'''

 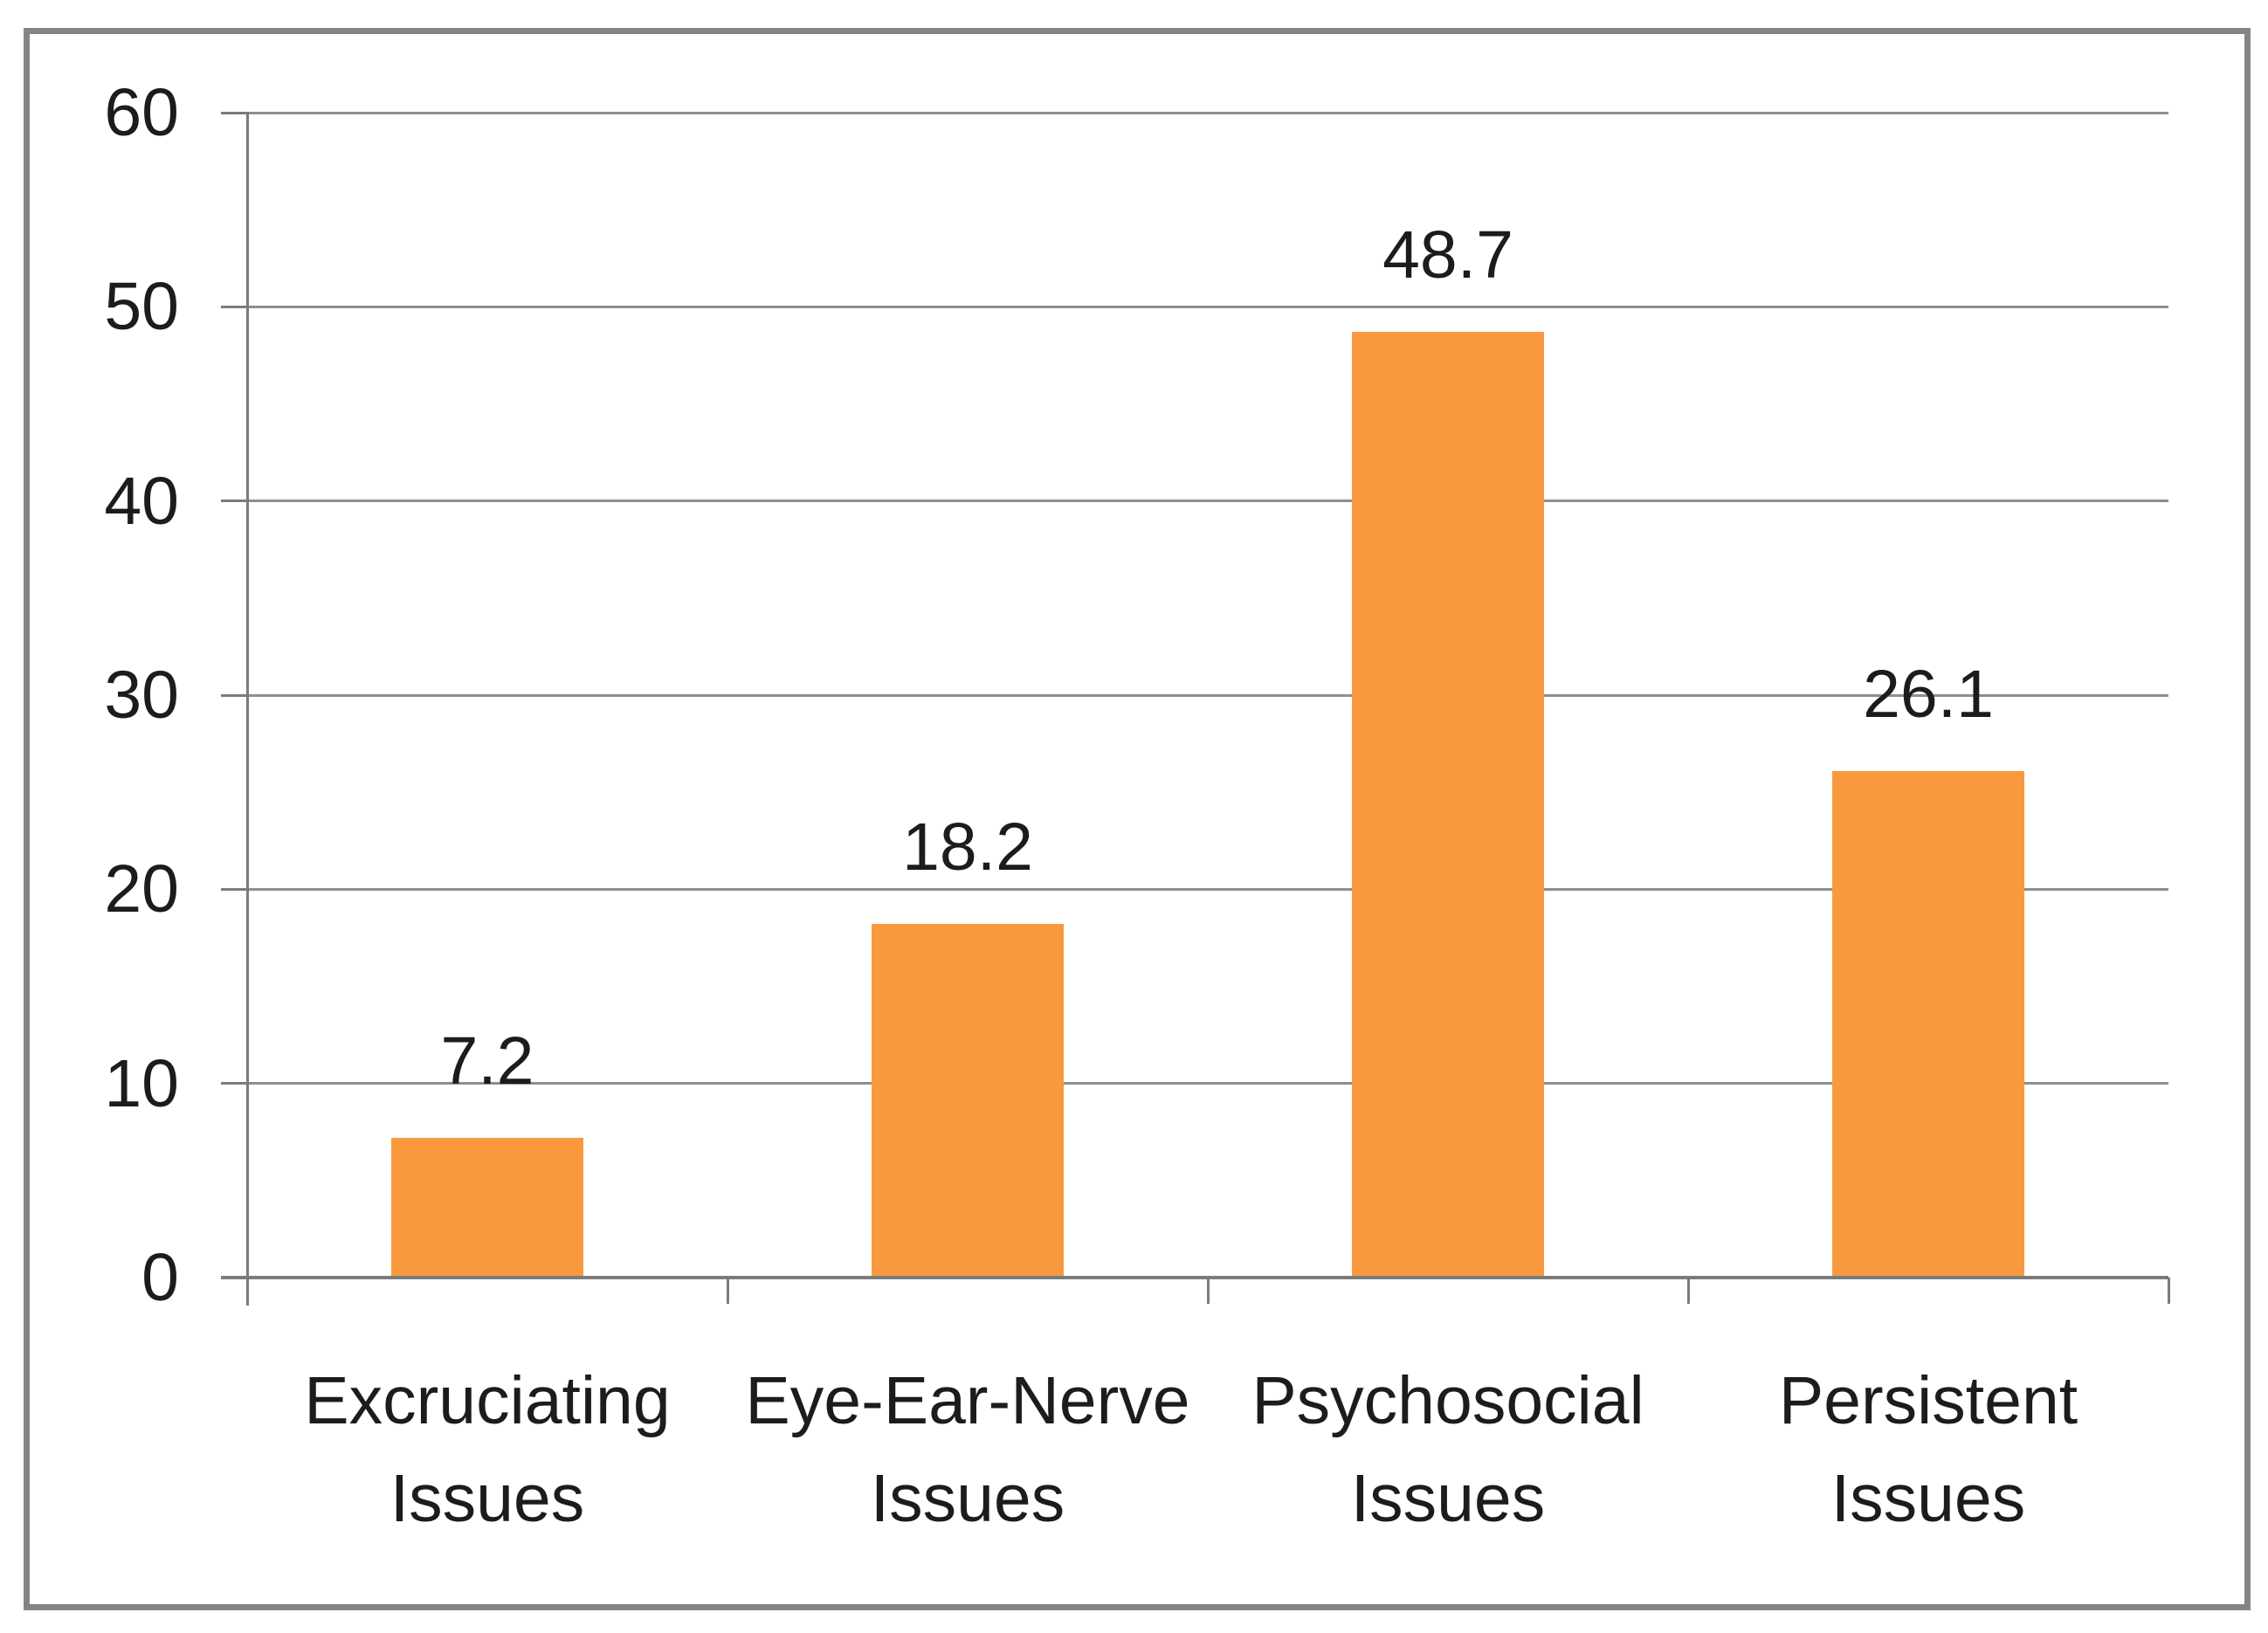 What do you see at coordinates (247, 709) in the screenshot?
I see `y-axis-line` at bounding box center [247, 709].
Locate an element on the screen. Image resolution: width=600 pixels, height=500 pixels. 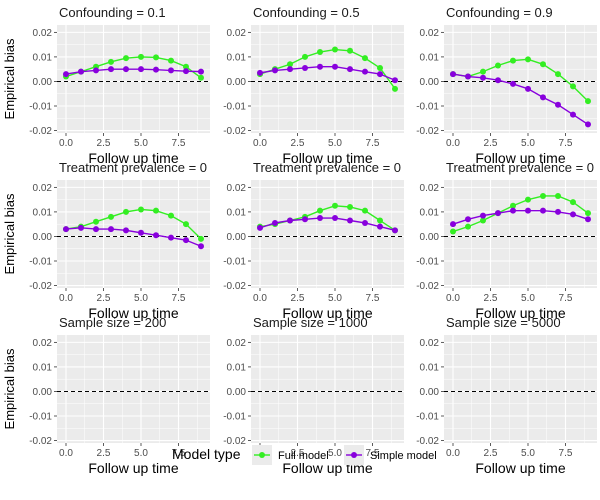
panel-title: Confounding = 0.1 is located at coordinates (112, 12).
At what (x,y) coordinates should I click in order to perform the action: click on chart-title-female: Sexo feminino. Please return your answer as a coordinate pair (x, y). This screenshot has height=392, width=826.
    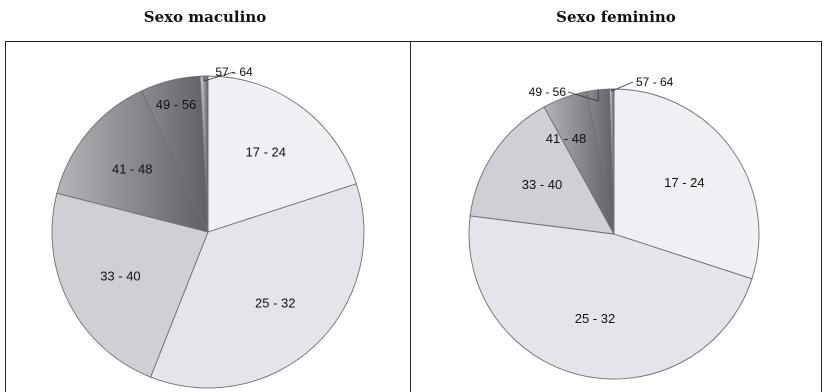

'''

How many lines of the material above contain the string "title"? Tally them and reply with the number alone.

• Solution to this exercise
2